About 20 minutes in, the capo in front of me looked over her thick rimmed black sunglasses and absolutely screamed at some man for being on his phone. “IN THE SUPPORTER SECTION WE SUPPORT, PHONES DOWN!”

In a world and city that bases itself on alienation and automation, this basic act of de-commodifying an experience is what sealed it for me. This is something that I want in on. You can’t sell the experience of being at the game if a fundamental part of that experience is being told you cannot capture it on your phone. It’s 90 minutes where your emotions are synced with the tens of thousands of people around you, and more intimately with the few hundred in 121,122, and 123. I found myself high-fiving strangers and using the term “we” in completely unreasonable ways. Each pass and corner kick, as well as every bad call by a referee and goal attempt is a ripple of emotion that passes through everyone, and that’s not relegated to the stands. The players see it, actually. For a brief moment, your world shrinks to the outcome of something as simple as a game. But the real beauty in this is how ECS and other supporter groups across the country have kept the sanctity of soccer, and a diligent understanding of the game, its teams and complicated leagues while not creating a space to “tune out” or a space bereft of what some would call politics.

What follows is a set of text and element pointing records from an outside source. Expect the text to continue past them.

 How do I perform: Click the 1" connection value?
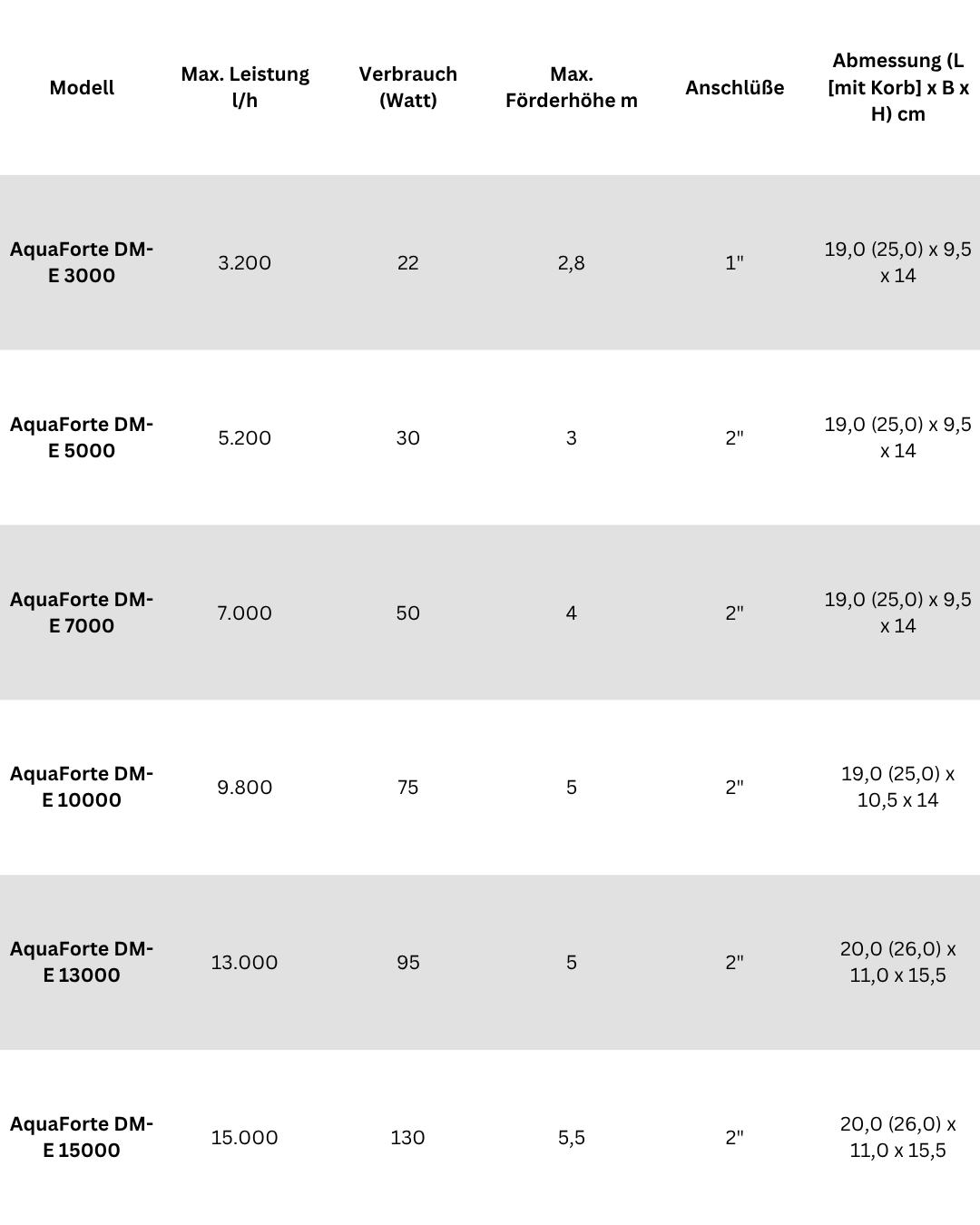735,263
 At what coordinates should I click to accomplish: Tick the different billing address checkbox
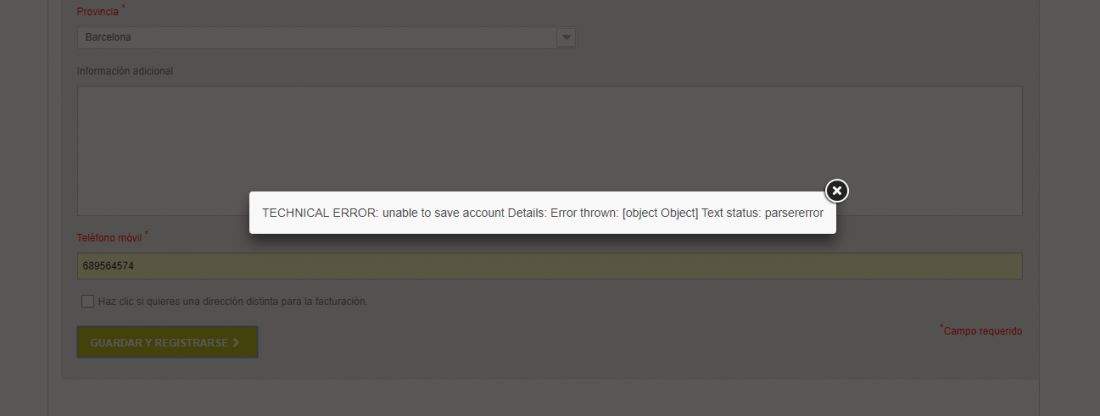pyautogui.click(x=88, y=301)
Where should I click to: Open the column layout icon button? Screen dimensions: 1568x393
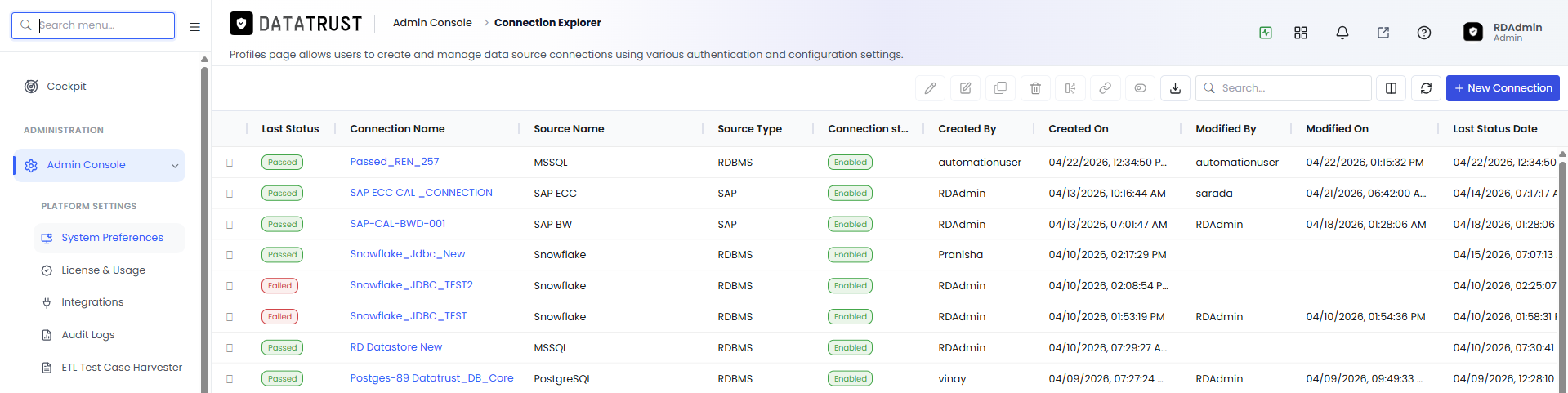pos(1391,88)
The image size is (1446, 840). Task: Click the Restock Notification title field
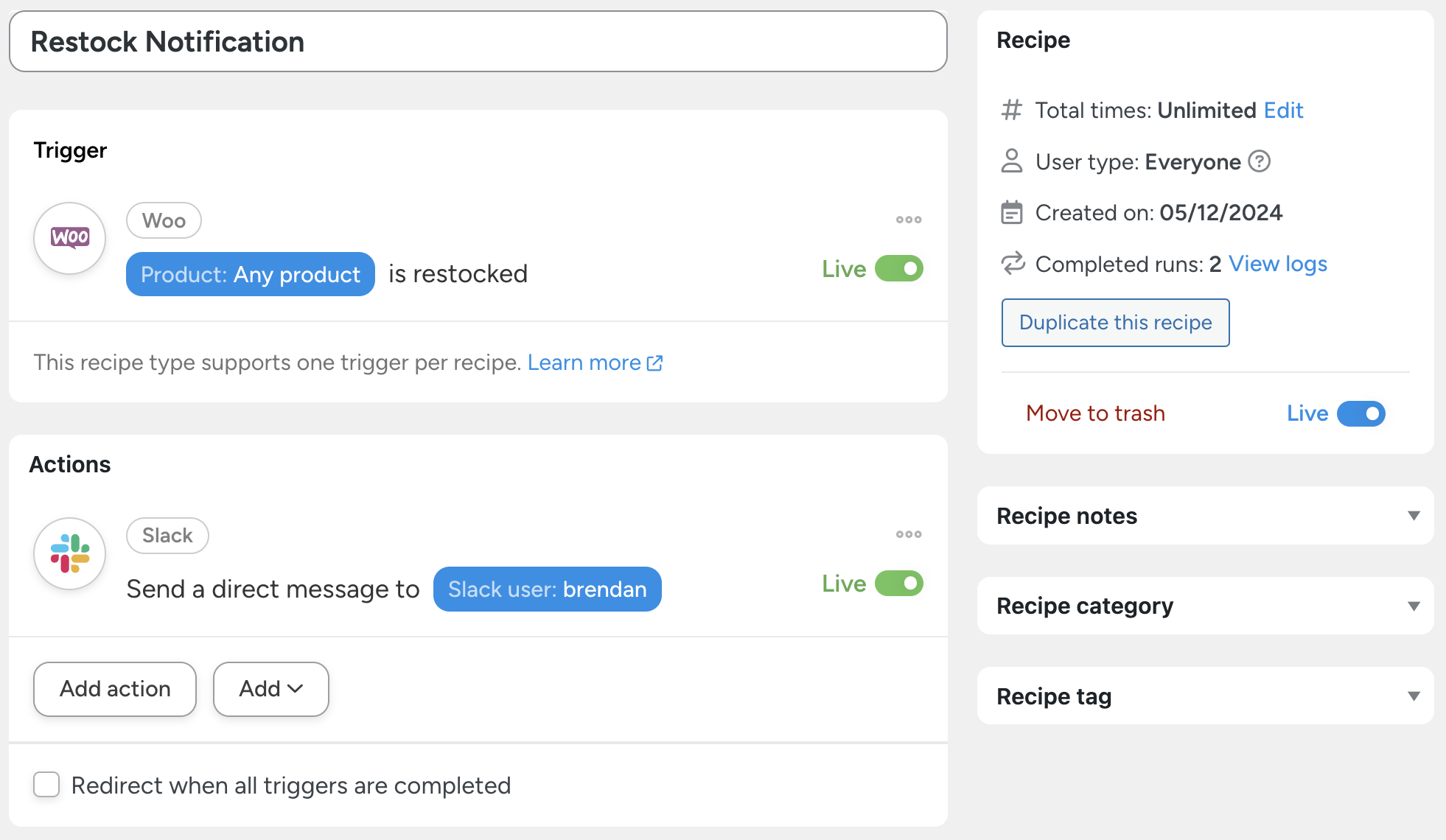478,42
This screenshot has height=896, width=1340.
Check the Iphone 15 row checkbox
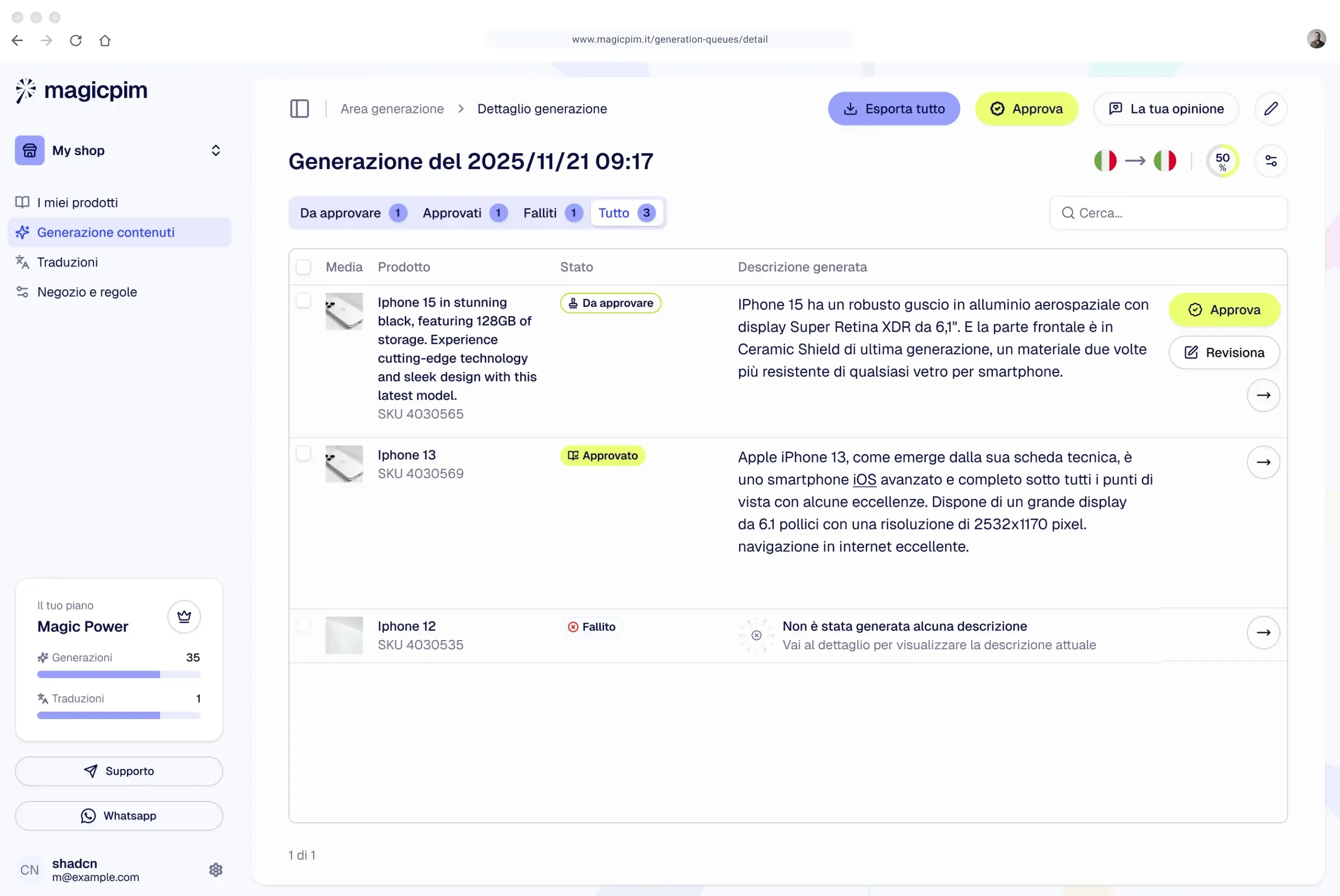tap(303, 301)
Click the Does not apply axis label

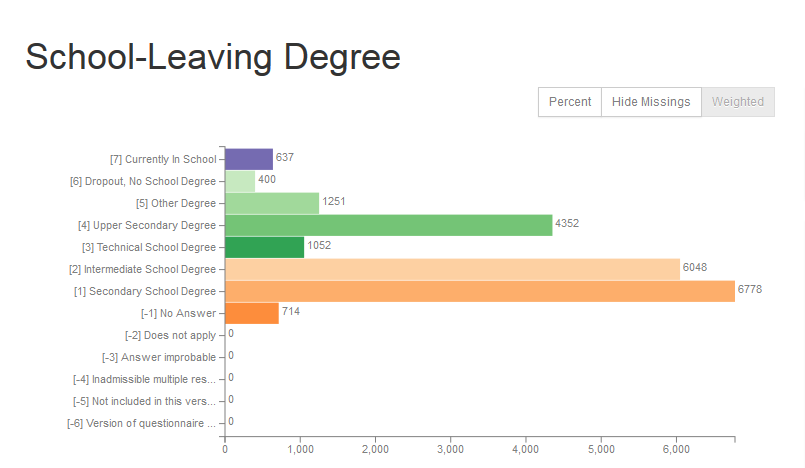pyautogui.click(x=170, y=336)
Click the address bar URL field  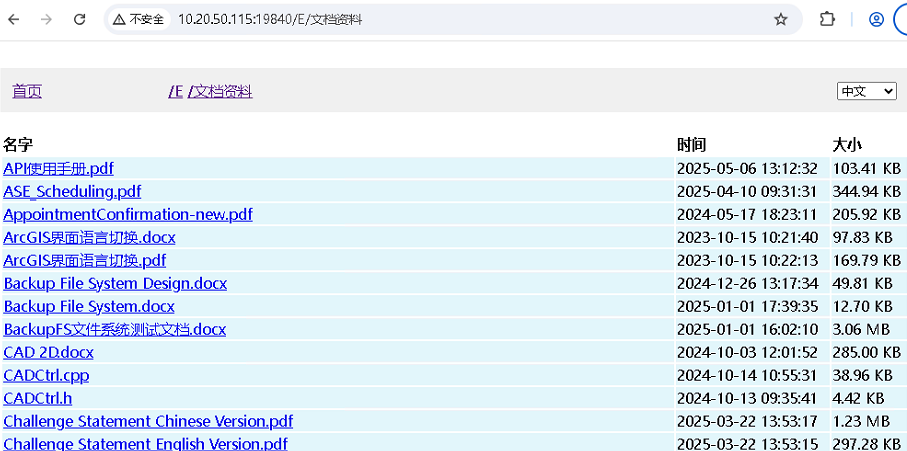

You can stand in support of your team, whether you’ve been there for years or are new like me and understand that people will fight for your inclusion and fight against those that would set themselves against you. For me, this kind of space where interpersonal interactions are not only encouraged but required and strong stances against racism, fascism, xenophobia and misogyny are the norm is exactly what I was looking for. As I dive deeper into the sport, I begin to understand the nuances of the rivalries and the rules; as players become more familiar faces and I expand my soccer knowledge to Reign FC down in Tacoma, the reality that this is what we need bubbles closer to the surface. That not only is this a game, but it’s a break with commodity and a break with passivity inside a dominant culture that lives off of and breeds both.

We might need soccer as much as it needs us.